Required work:
A – In the Perl synopsis commit, what version number does S04.pod move to?
B – Reproduce part of the Perl synopsis commit, beginning at the words "Maintainer: Larry Wall" and stopping after "syntax of Perl.".
C – Take the Perl synopsis commit further, continuing from its last line.

Passage:
────────────────

Author: larry
Date: Fri Aug 18 09:00:28 2006
New Revision: 11136

Modified:
   doc/trunk/design/syn/S04.pod
   doc/trunk/design/syn/S06.pod
   doc/trunk/design/syn/S12.pod

Log:
No such thing as a "first invocant" anymore.
Clarified NEXT semantics.


Modified: doc/trunk/design/syn/S04.pod
==============================================================================
--- doc/trunk/design/syn/S04.pod        (original)
+++ doc/trunk/design/syn/S04.pod        Fri Aug 18 09:00:28 2006
@@ -12,9 +12,9 @@
 
   Maintainer: Larry Wall <[EMAIL PROTECTED]>
   Date: 19 Aug 2004
-  Last Modified: 17 Aug 2006
+  Last Modified: 18 Aug 2006
   Number: 4
-  Version: 36
+  Version: 37
 
 This document summarizes Apocalypse 4, which covers the block and
 statement syntax of Perl.
@@ -636,7 +636,7 @@
        UNDO {...}      at every unsuccessful block exit, part of LEAVE queue
 
       FIRST {...}*     at loop initialization time, before any ENTER
-       NEXT {...}      at loop continuation time, after any LEAVE
+       NEXT {...}      at loop continuation time, before any LEAVE
        LAST {...}      at loop termination time, after any LEAVE
 
         PRE {...}      assert precondition at every block entry, before any
@@ -707,8 +707,14 @@
 of C<LEAVE>, and for execution order are treated as part of the queue of
 C<LEAVE> blocks.
 
-C<FIRST>, C<NEXT>, and C<LAST> are meaningful only within the lexical scope
-of a loop, and may occur only at the top level of such a loop block.
+C<FIRST>, C<NEXT>, and C<LAST> are meaningful only within the
+lexical scope of a loop, and may occur only at the top level of such
+a loop block.  A C<NEXT> executes only if the end of the loop block is
+reached normally, or an explicit C<next> is executed.  In distinction
+to C<LEAVE> blocks, a C<NEXT> block is not executed if the loop block
+is exited via any exception other than the control exception thrown
+by C<next>.  In particular, a C<last> bypasses evaluation of C<NEXT>
+blocks.
 
 [Note: the name C<FIRST> used to be associated with C<state>
 declarations.  Now it is associated only with loops.  See the C<START>

Modified: doc/trunk/design/syn/S06.pod
==============================================================================
--- doc/trunk/design/syn/S06.pod        (original)

────────────────

Data excerpts:

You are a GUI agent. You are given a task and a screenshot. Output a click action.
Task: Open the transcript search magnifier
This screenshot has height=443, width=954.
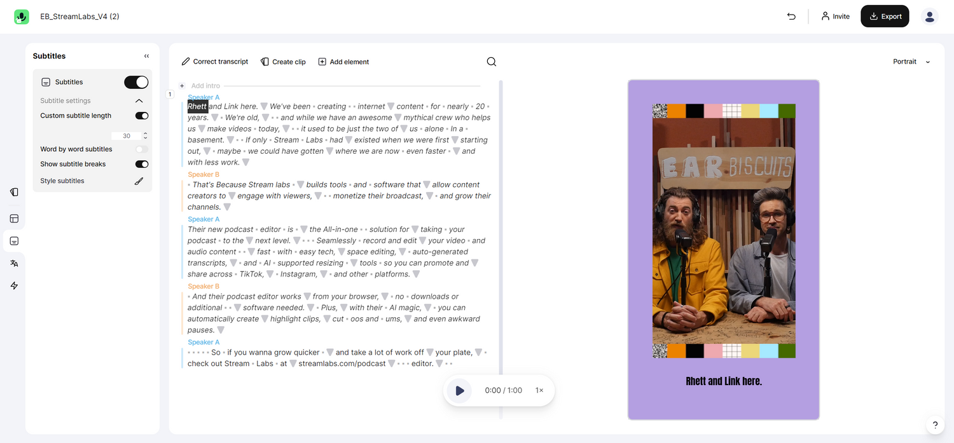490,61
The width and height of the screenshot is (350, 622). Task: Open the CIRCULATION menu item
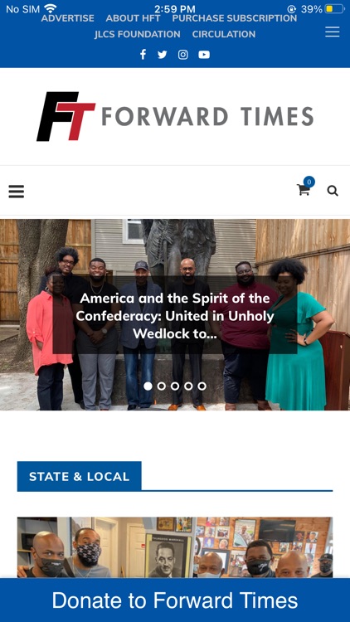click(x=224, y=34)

────────────────

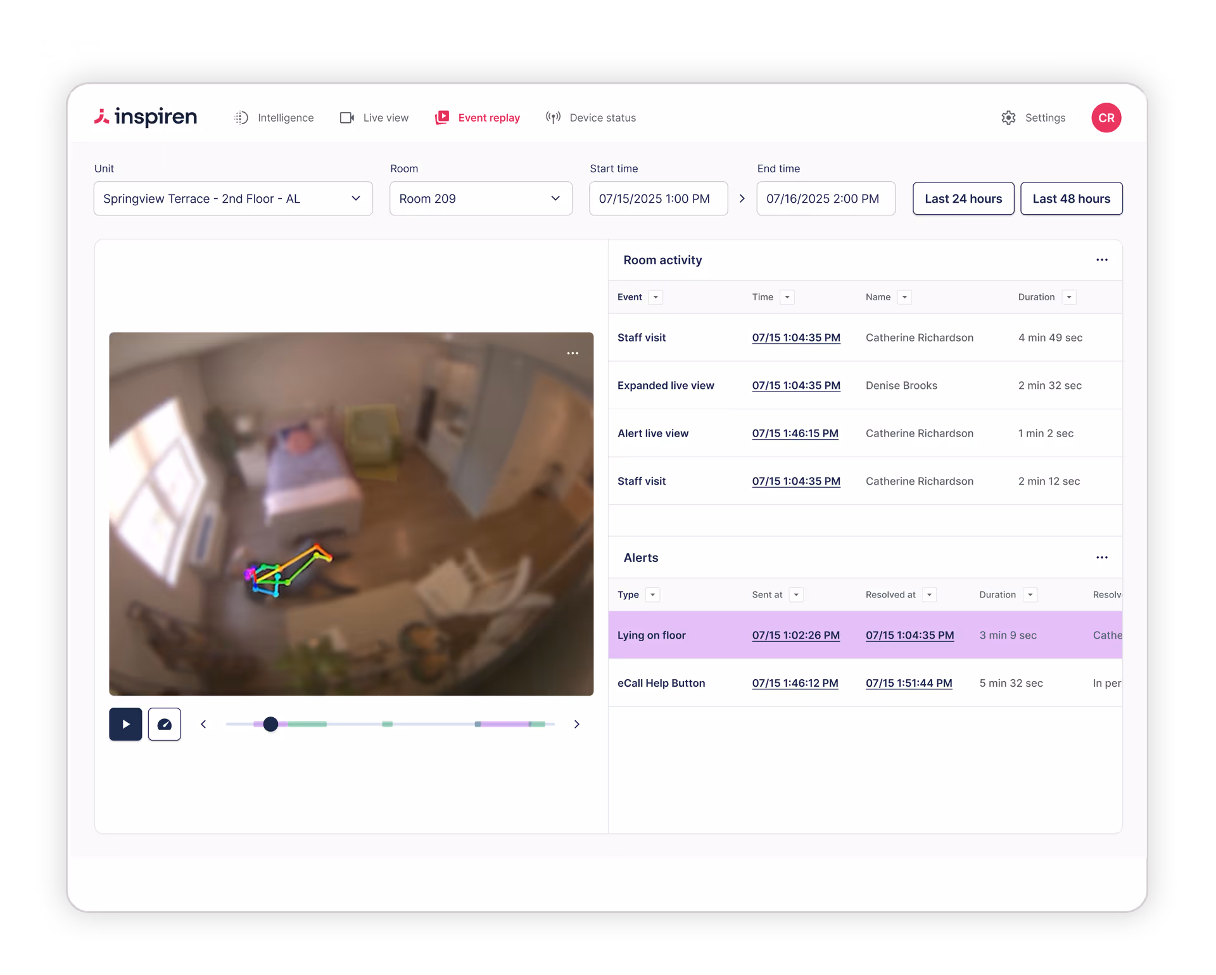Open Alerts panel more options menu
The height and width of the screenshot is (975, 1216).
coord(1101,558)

────────────────

Expected results:
A – Version 37.

B –
Maintainer: Larry Wall <[EMAIL PROTECTED]>
   Date: 19 Aug 2004
-  Last Modified: 17 Aug 2006
+  Last Modified: 18 Aug 2006
   Number: 4
-  Version: 36
+  Version: 37
 
 This document summarizes Apocalypse 4, which covers the block and
 statement syntax of Perl.

C –
+++ doc/trunk/design/syn/S06.pod        Fri Aug 18 09:00:28 2006
@@ -499,7 +499,7 @@
     $obj.set_name("Sam");   # same as the above
 
 An invocant is the topic of the corresponding method if that formal
-parameter is declared with the name C<$_>.  A method's first invocant
+parameter is declared with the name C<$_>.  A method's invocant
 always has the alias C<self>.  Other styles of self can be declared
 with the C<self> pragma.
 

Modified: doc/trunk/design/syn/S12.pod
==============================================================================
--- doc/trunk/design/syn/S12.pod        (original)
+++ doc/trunk/design/syn/S12.pod        Fri Aug 18 09:00:28 2006
@@ -12,9 +12,9 @@
 
   Maintainer: Larry Wall <[EMAIL PROTECTED]>
   Date: 27 Oct 2004
-  Last Modified: 17 Aug 2006
+  Last Modified: 18 Aug 2006
   Number: 12
-  Version: 20
+  Version: 21
 
 =head1 Overview
 
@@ -730,7 +730,7 @@
 =head1 Multi dispatch
 
 Multi submethods work just like multi subs except they are constrained
-to an exact type match on the first invocant.
+to an exact type match on the invocant.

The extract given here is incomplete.